Limitations & Future Work¶
- Scalability: Tests were limited to ~7-8B decoder-only models; performance on 70B+, MoE, or hybrid architectures remains untested.
- Dependence on external constituency parsers: Parser errors are cached and injected; the robustness to parser noise was not extensively discussed.
- Engineering overhead: Storing chunk memory (hash indexing, span alignment) requires specific pipeline support; solutions for online/streaming scenarios were not provided.
- Evaluation: While BLiMP improvements are significant, they remain below human levels (~95+). The effect on specific long-range dependencies (e.g., islands, binding) was not disentangled.
- Comparison: A parameter-budget-equivalent comparison with LoRA/Adapters is missing—specifically, whether GTCA provides higher syntactic gains than LoRA given the same number of trainable parameters.
Related Work & Insights¶
- vs.
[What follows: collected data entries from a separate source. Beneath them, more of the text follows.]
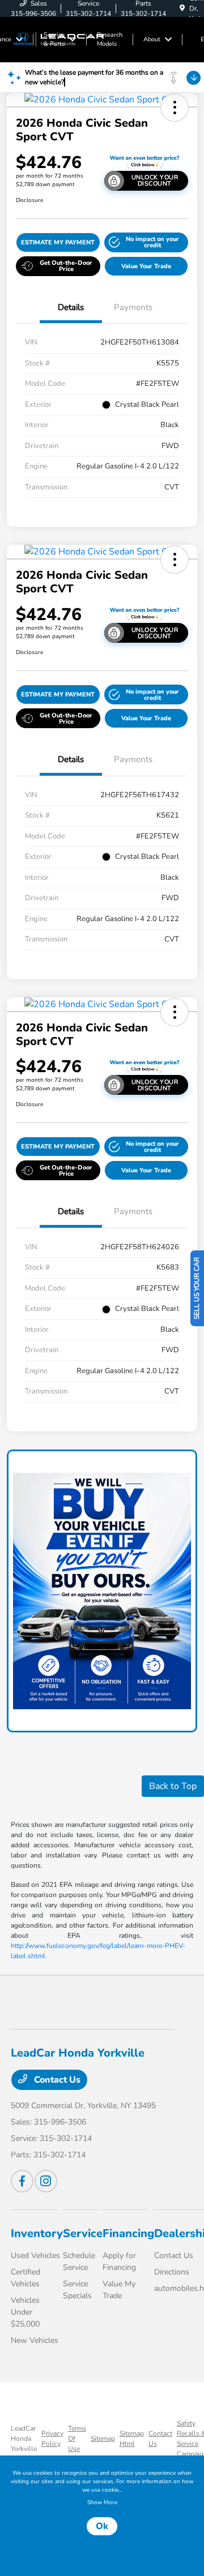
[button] (174, 107)
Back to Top (173, 1786)
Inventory (37, 2233)
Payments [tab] (133, 307)
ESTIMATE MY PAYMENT (58, 242)
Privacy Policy (52, 2438)
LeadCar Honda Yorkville (24, 2438)
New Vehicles (34, 2340)
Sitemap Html (132, 2438)
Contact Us (56, 2080)
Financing (128, 2233)
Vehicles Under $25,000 (25, 2312)
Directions (171, 2272)
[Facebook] (22, 2181)
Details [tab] (71, 307)
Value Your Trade (146, 266)
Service (83, 2233)
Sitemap (103, 2438)
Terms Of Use (77, 2438)
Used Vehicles (35, 2255)
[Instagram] (46, 2181)
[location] (182, 8)
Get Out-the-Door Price (66, 266)
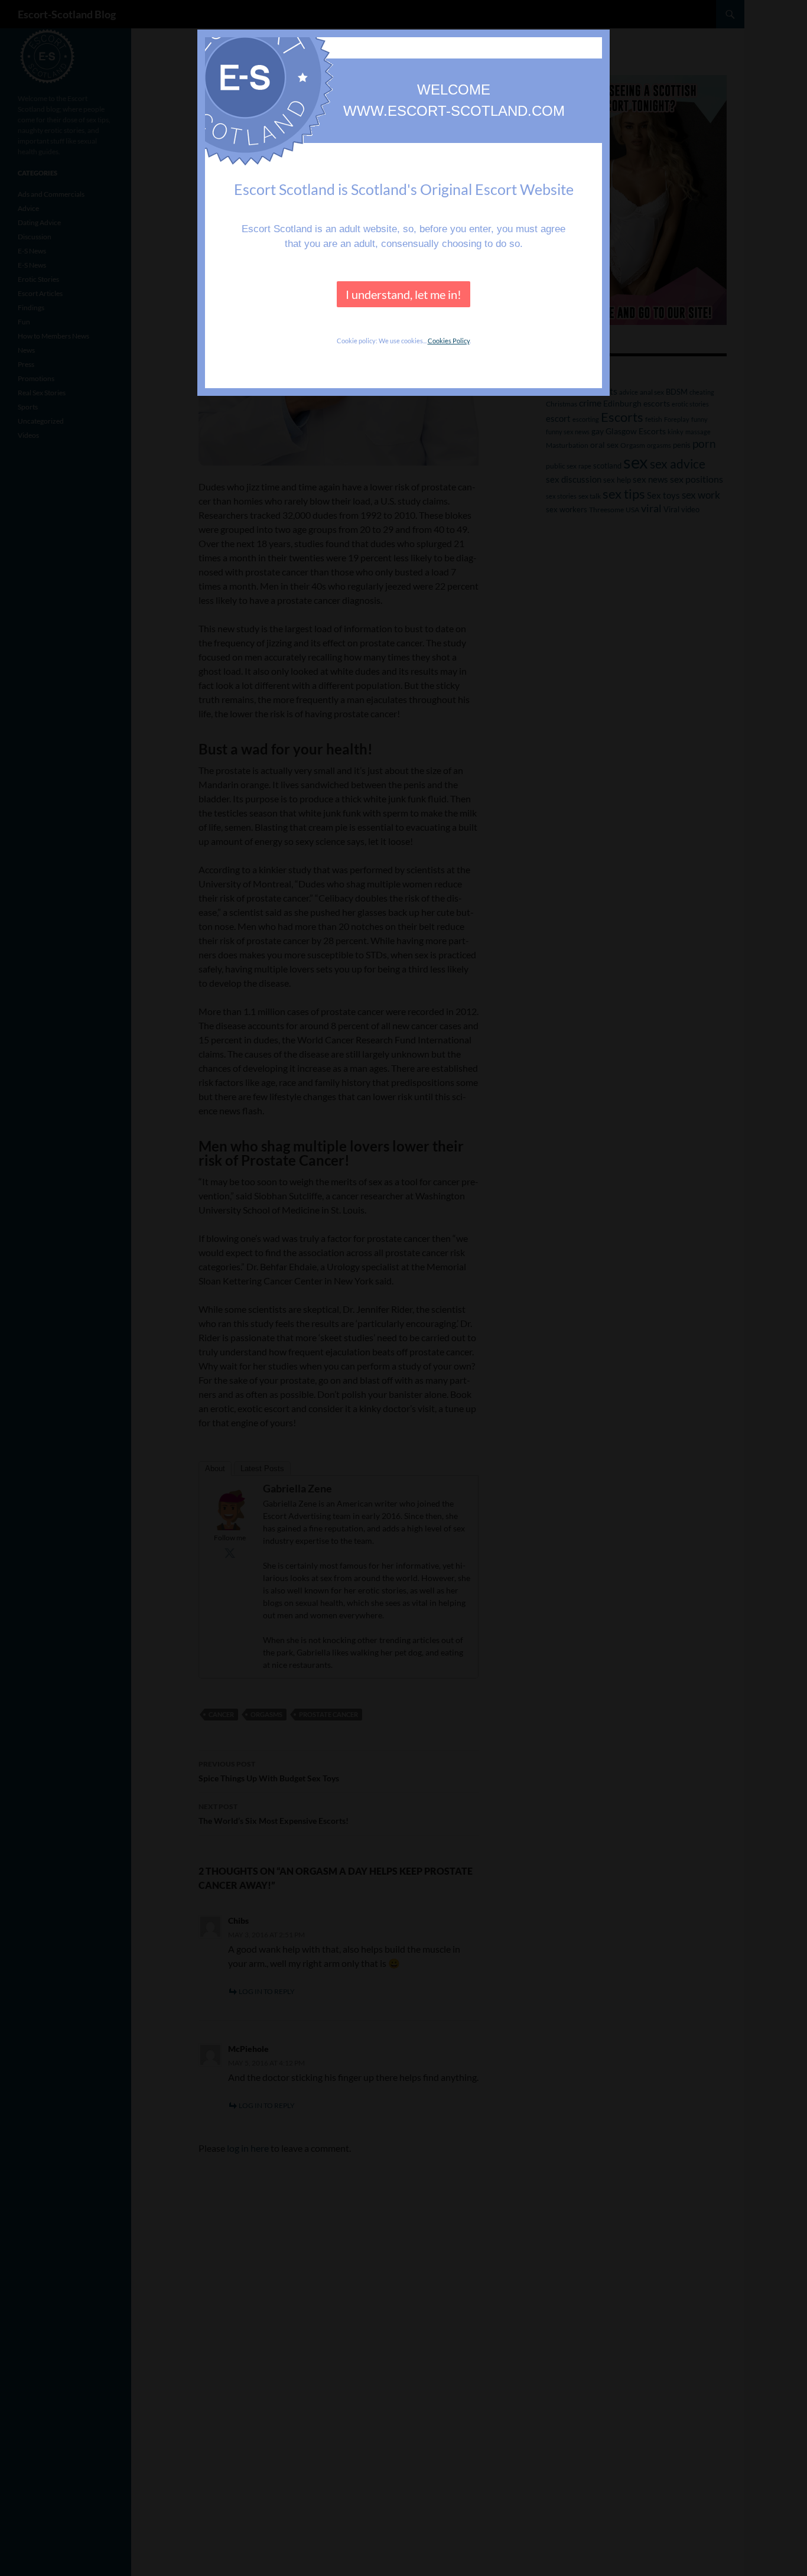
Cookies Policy (449, 340)
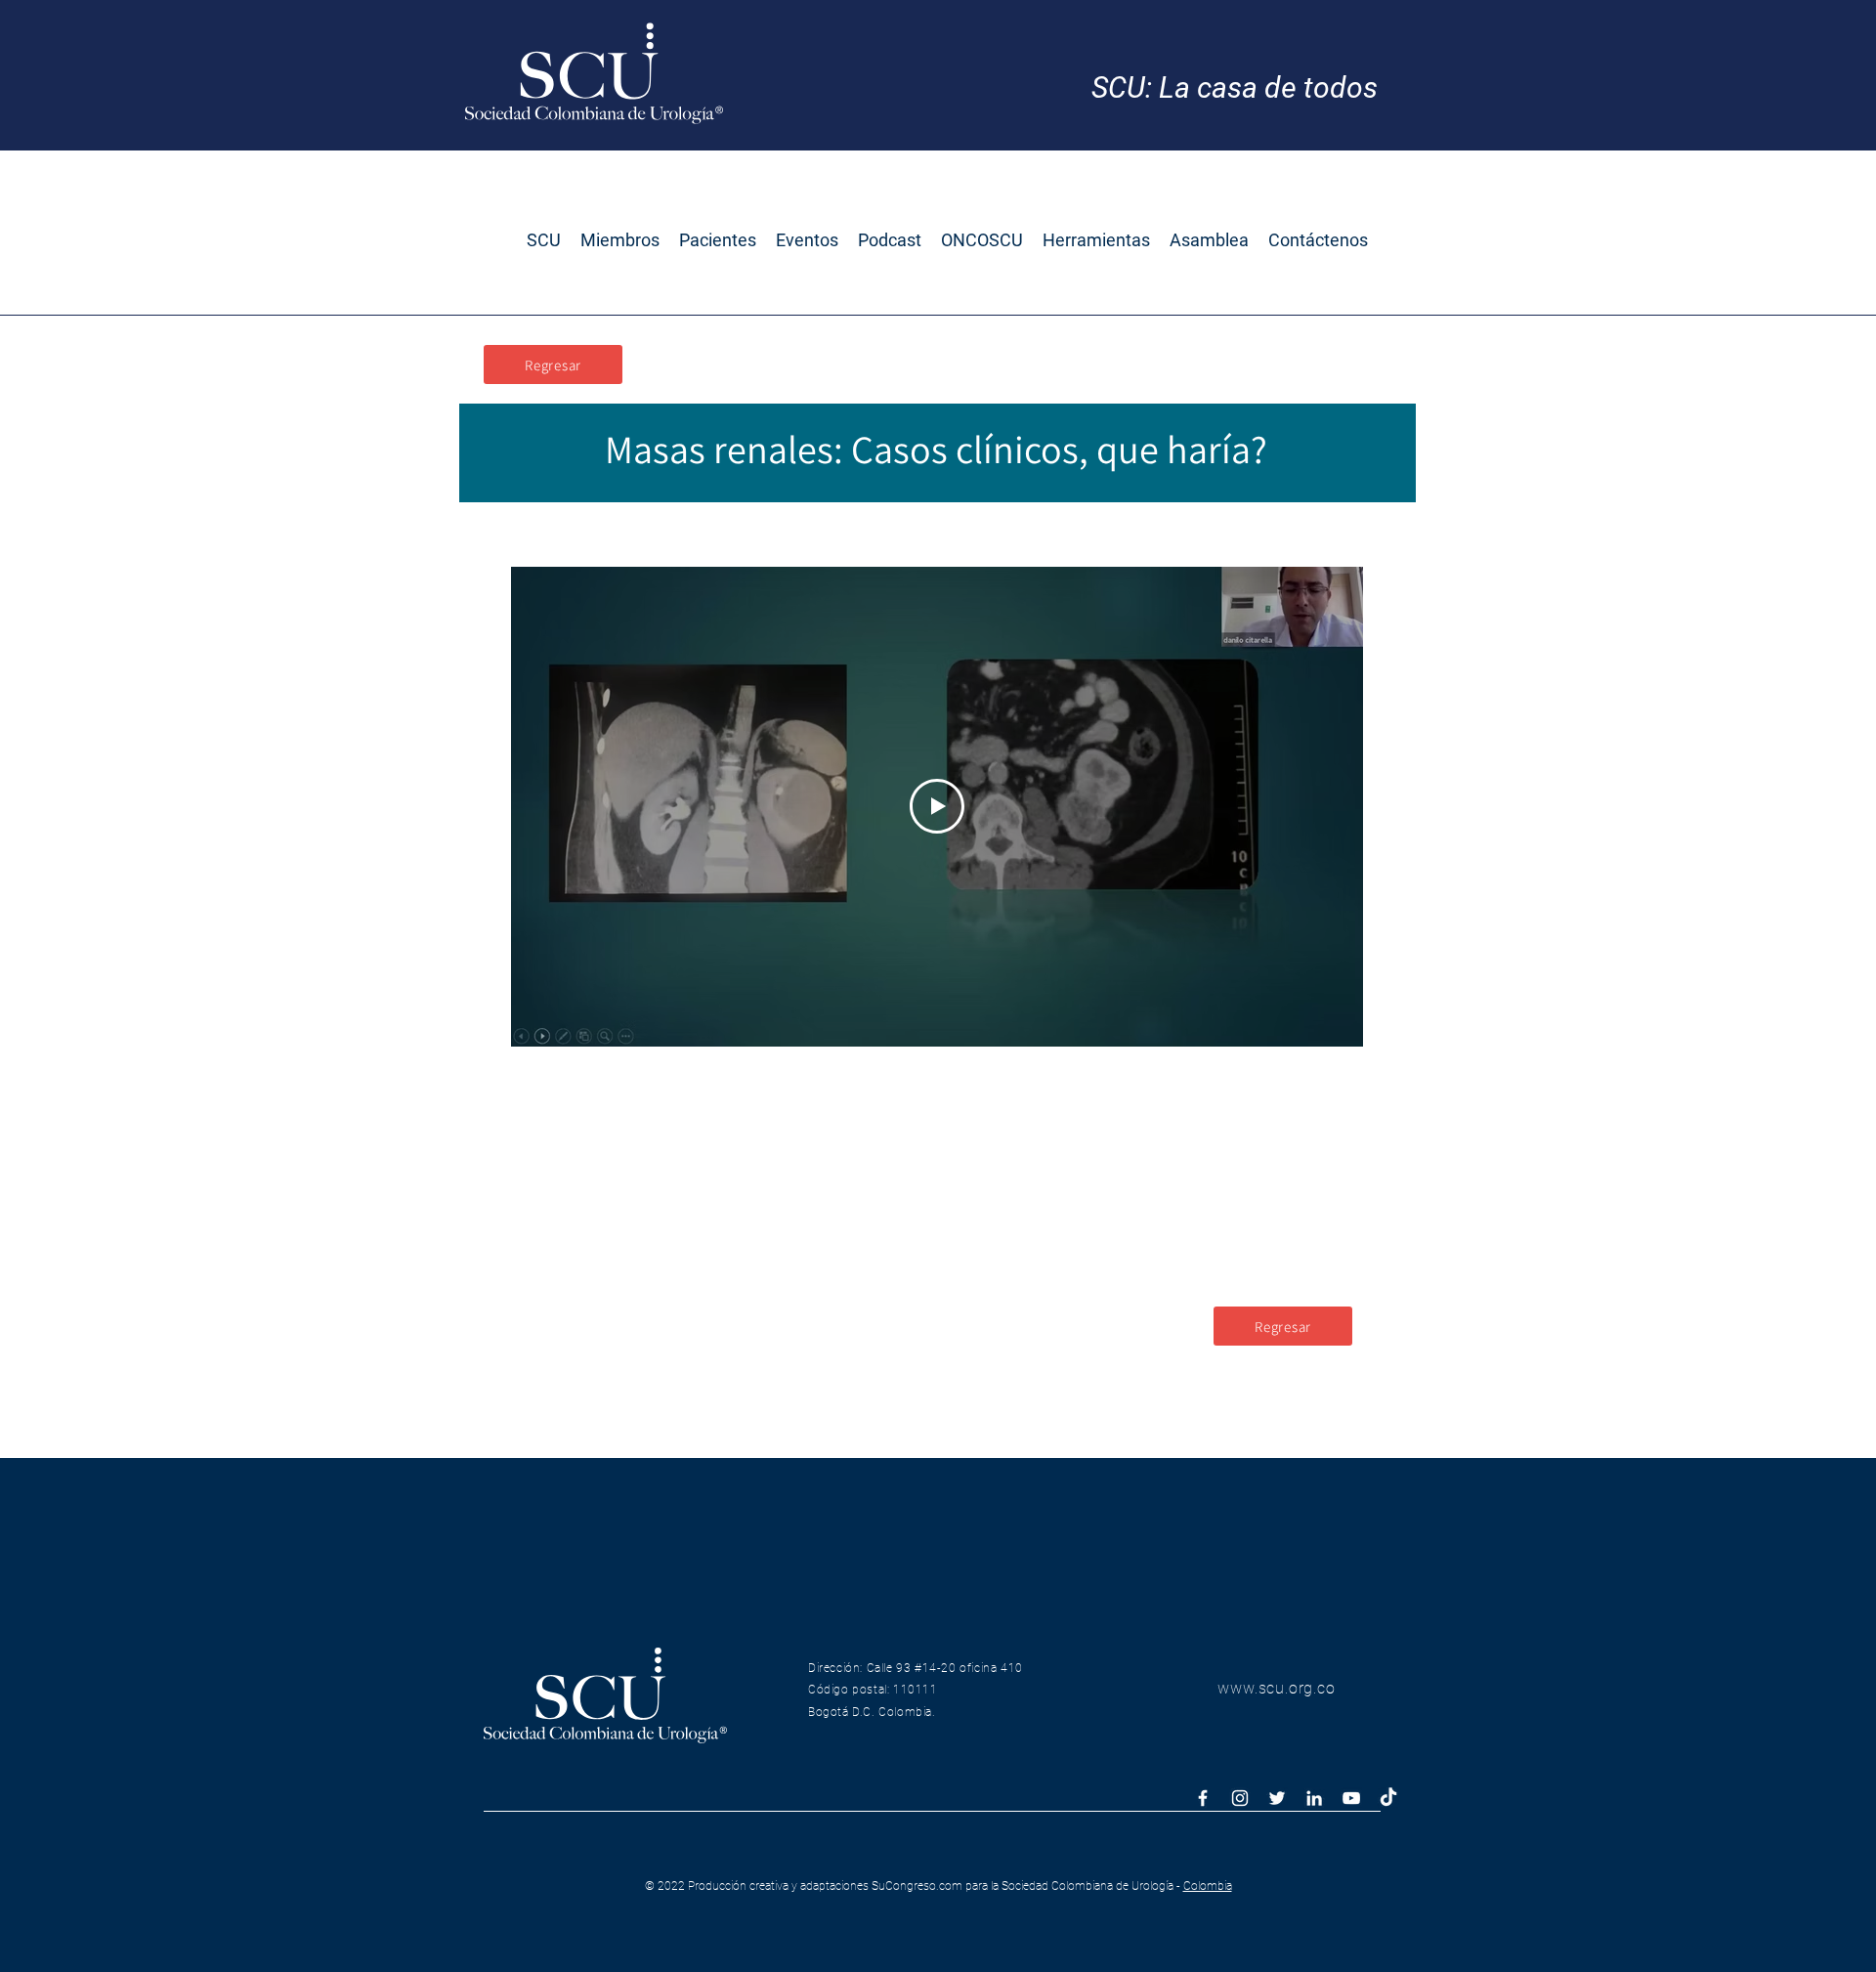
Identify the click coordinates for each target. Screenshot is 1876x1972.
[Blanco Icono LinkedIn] (1314, 1798)
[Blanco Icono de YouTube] (1351, 1798)
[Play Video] (937, 806)
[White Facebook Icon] (1203, 1798)
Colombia (1207, 1886)
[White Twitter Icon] (1277, 1798)
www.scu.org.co (1276, 1688)
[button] (544, 240)
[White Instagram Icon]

Strubell et al. 2018 / Bugliarello & Okazaki 2020: These methods inject dependency info via self-attention bias, requiring training from scratch or full fine-tuning. GTCA leaves the backbone self-attention untouched.
- vs. Bai et al. 2021 (plug-in syntax): Similar "plug-in" philosophy but focused on encoder-only PLMs. GTCA adapts this to decoder-only LLMs and addresses the specific issue of MCQA-likelihood interference.
- vs. Iwamoto et al. 2023: They discuss catastrophic forgetting; GTCA's token update mask and staged training serve as concrete engineering solutions to this problem.
- vs. LoRA / PEFT: These are structure-agnostic, parameter-efficient fine-tuning methods. GTCA is a structure-aware, checkpoint-compatible injection path that is orthogonal to and potentially stackable with LoRA.
- vs. Hewitt & Manning 2019 probing: Probing proves "syntax is there"; this work uses UUAS probes before and after GTCA to provide causal evidence that explicit injection makes internal attachments more consistent.
Rating¶
- Novelty: ⭐⭐⭐⭐ Combining tree-plug-ins with head-wise gating and dual safety mechanisms is novel and robust.
- Experimental Thoroughness: ⭐⭐⭐⭐ Two backbones, 6 benchmarks, plus UUAS probes and ablations, though backbone scales were small.
- Writing Quality: ⭐⭐⭐⭐ Clear formulas and notation; safety mechanisms are well-explained.
- Value: ⭐⭐⭐⭐ Checkpoint-compatibility is highly practical for industry; the syntax plug-in paradigm has migration potential.